Tarun Pothulapati
Writes about Infra, Networking and Remote Life.


Tracing the Linkerd Control Plane

Posted on

Distributed Tracing, is being considered one of the most useful technique to get observability into your applications. It allows us to see the whole life-span of a request through multiple micro-services, along with contextual metadata.

Service Meshes in general have also been working on this front, to make their data-plane proxies add relevant spans. So, that users can understand how much latency the proxy is adding, with any associated metadata.

Linkerd 2.6 was released with experimental tracing support and there's an excellent blog-post from Alex Leong on getting started started with distributed-tracing. I highly recommend checking that out.

I have been expecially working on adding tracing support to the control-plane side of things. Having visibility into your network, is one of the reason why you should use a service mesh. We have been always dog-fooding these ideas on the linkerd control-plane. Tracing the control-plane adds to this, i.e to have observability into the control-plane request data when needed.

Demo

Enabling Control-Plane tracing with default arguements, can just be done by using the control-plane-tracing flag during linkerd installation.

If you are using Helm, look out for the ControlPlaneTracing value in values.yaml.

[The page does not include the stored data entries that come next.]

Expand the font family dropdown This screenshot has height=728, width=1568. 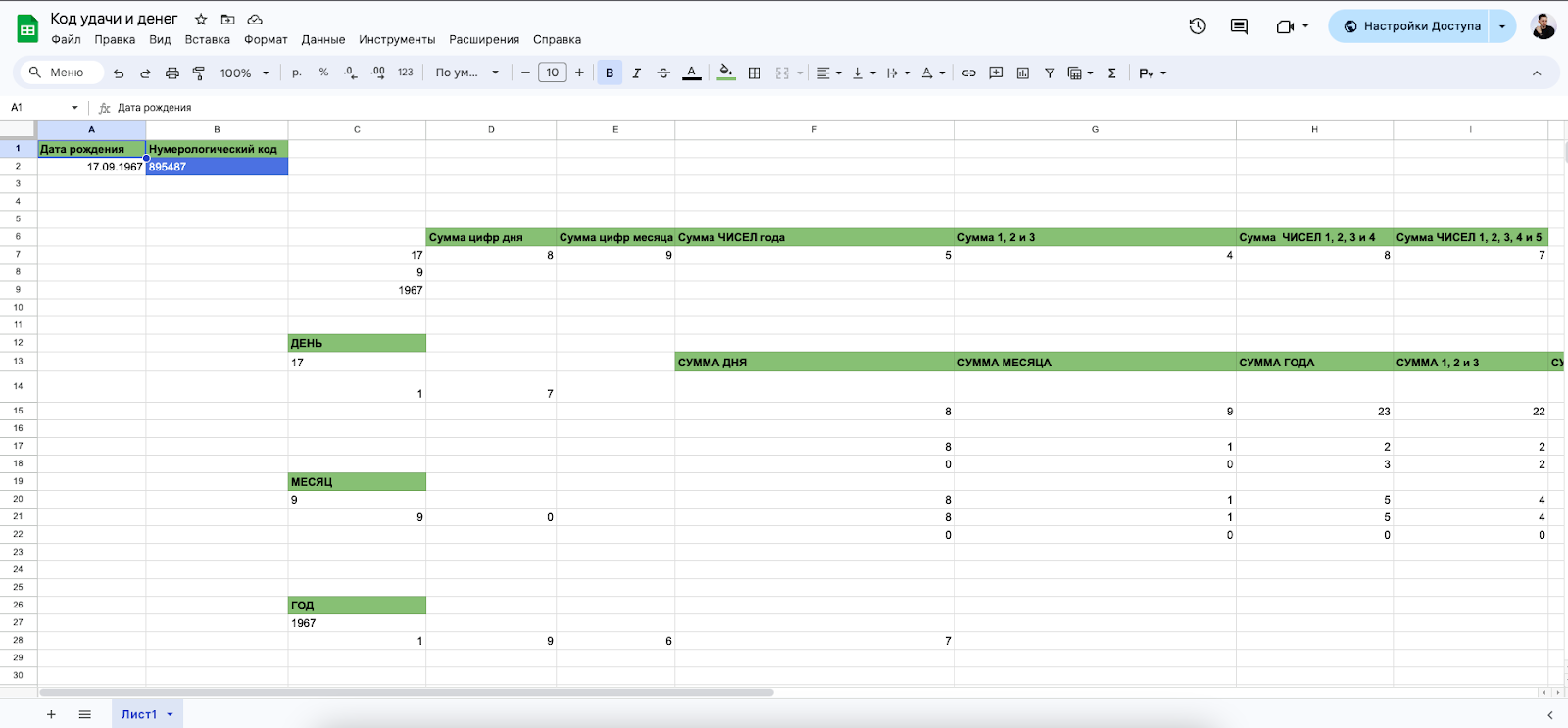467,73
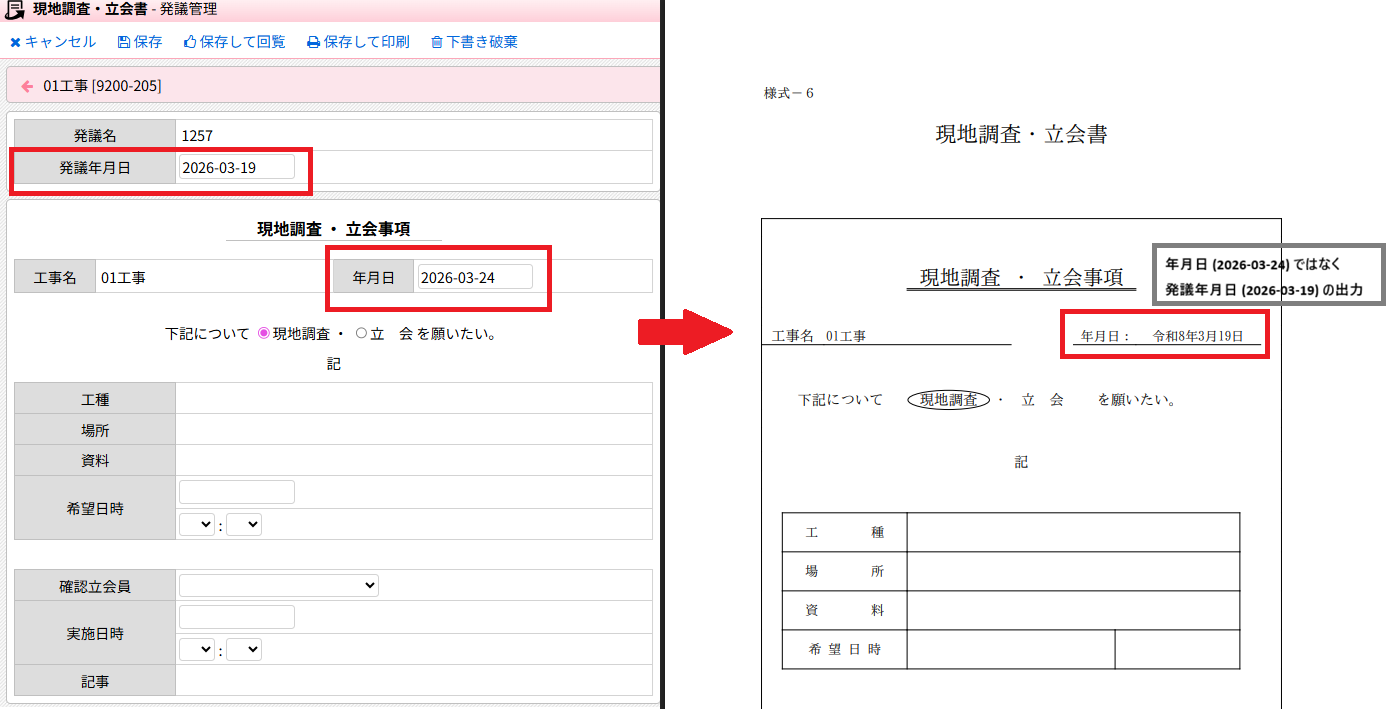Click the floppy disk 保存 icon
Image resolution: width=1389 pixels, height=709 pixels.
point(123,42)
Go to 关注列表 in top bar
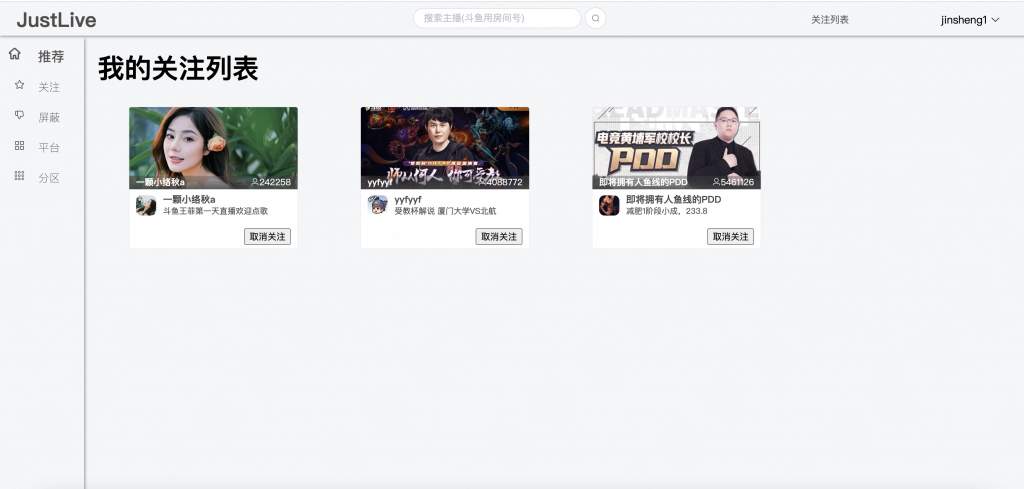This screenshot has height=489, width=1024. coord(829,19)
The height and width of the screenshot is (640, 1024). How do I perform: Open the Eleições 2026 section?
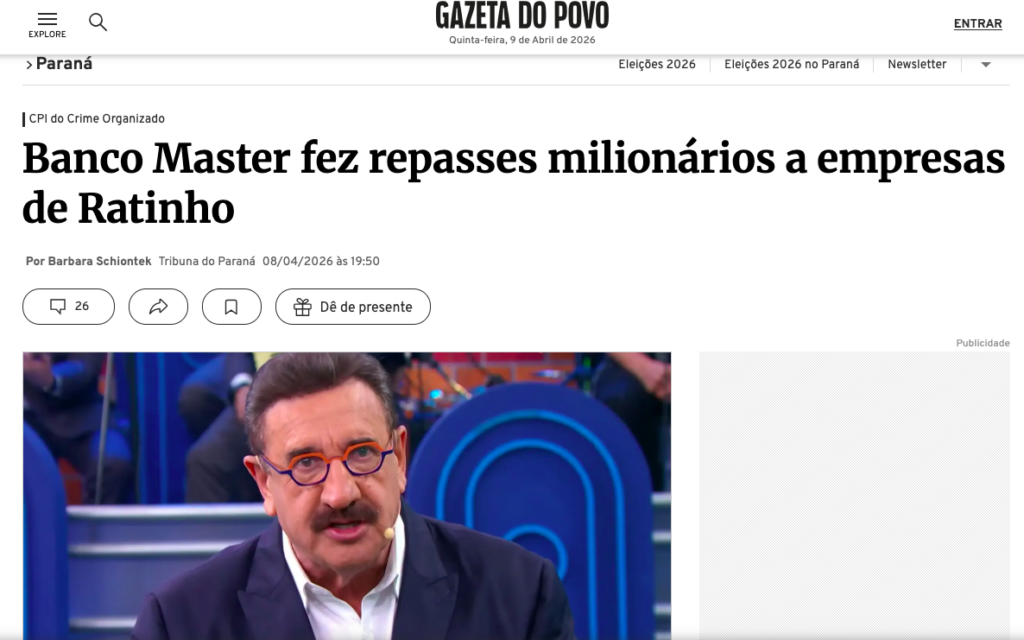tap(657, 64)
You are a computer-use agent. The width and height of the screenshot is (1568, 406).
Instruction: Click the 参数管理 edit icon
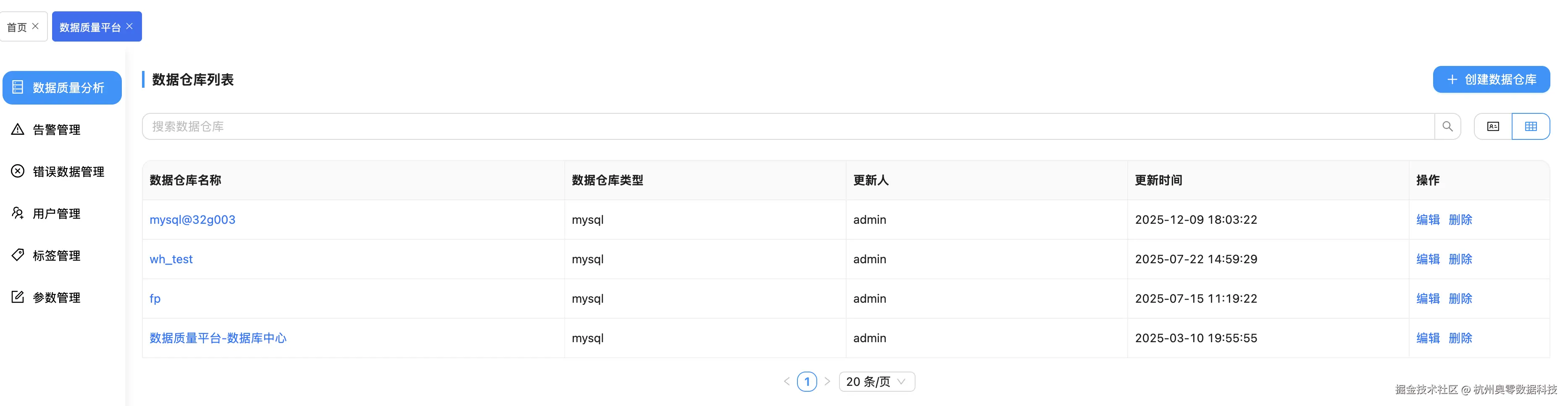point(18,297)
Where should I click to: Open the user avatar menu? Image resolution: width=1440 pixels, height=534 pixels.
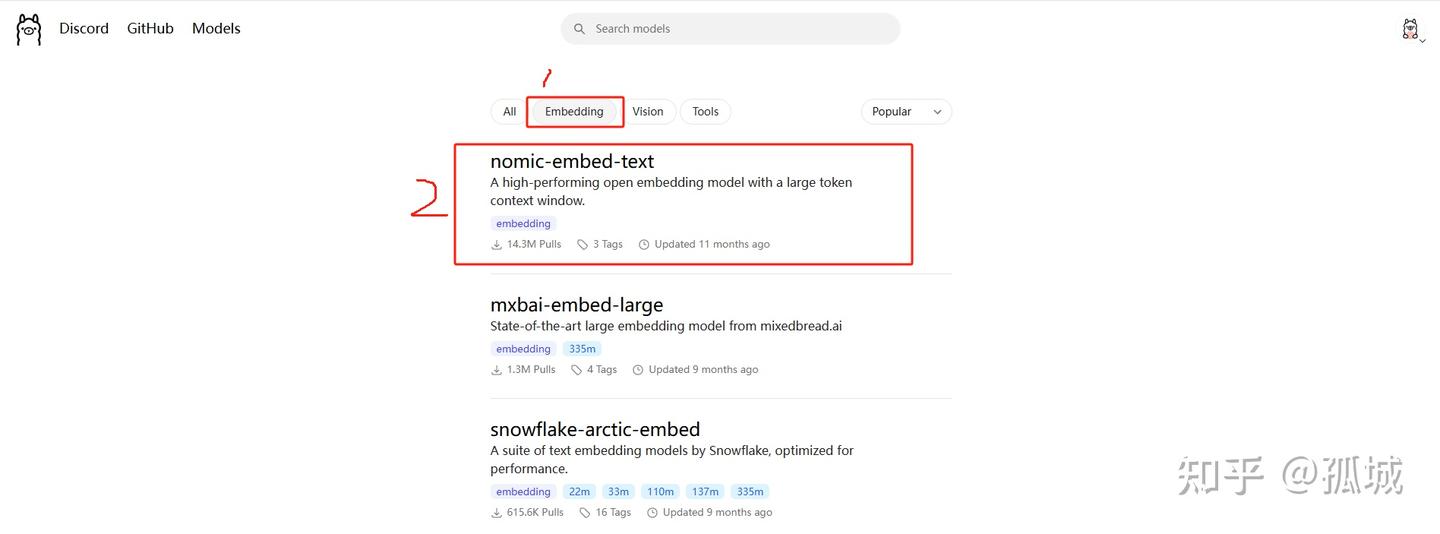click(1411, 29)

linkerd install --control-plane-tracing | kubectl apply -f -

This will configure the control-plane components and their proxies to send the traces data at linkerd-collector.{{.Namespace}}.svc.{{.ClusterDomain}}:55678

When we started this effort, we had a decision to make: should we use OpenTracing, OpenCensus, or OpenTelemetry? In the end, we went for OC because OpenTelemetry is still in alpha and OpenTracing didn’t have a collector. For those not familiar with the landscape, the OpenTracing and OpenCensus are merging into the OpenTelemetry project, and it's our intention to use it in the future, once things become more stable.

OC Collector and Jaeger All-in-one instance can be installed by running

linkerd inject https://gist.githubusercontent.com/Pothulapati/245842ce7f319e8bcd02521460684d6f/raw/52c869c58b07b17caeed520aa91380c2230d6e0c/linkerd-tracing.yaml --manual | kubectl apply -f -

This will install the tracing components to the linkerd namespace, and they should start recieving the tracing data.

Note: Its required that the OC-Collector is injected with the linkerd proxy, for the control-plane proxies to send the tracing data through a secure connection.

Now, The Jaeger dashboard can be seen by running.

kubectl -n linkerd port-forward svc/linkerd-jaeger 16686:16686

The dashboard can be visualised by opening localhost:16886 with the Linkerd trace data.

Conclusion

First of all, I would like to thank CNCF for sponsoring my work. Special thanks to Juraci Paixão Kröhling for supporting me from the start, taking the effort for a cross-project mentorship and helping me wherever possible. Thanks to Thomas Rampelberg and the whole Linkerd team for always being there to help me.

I definitely had great fun learning about the whole distributed tracing space in general. The Out-of-box experience from the tracing libraries for grpc and http handlers is really awesome.

Future Work

Now that we have the basics done, The plan is to have an excellent Installation experience for the tracing components to use directly. and also use this information to power dashboards and the very useful linkerd-cli. Expect them in the next Linkerd releases.

Also, Once the Open Telemetry side of things get stabilized, they will be used.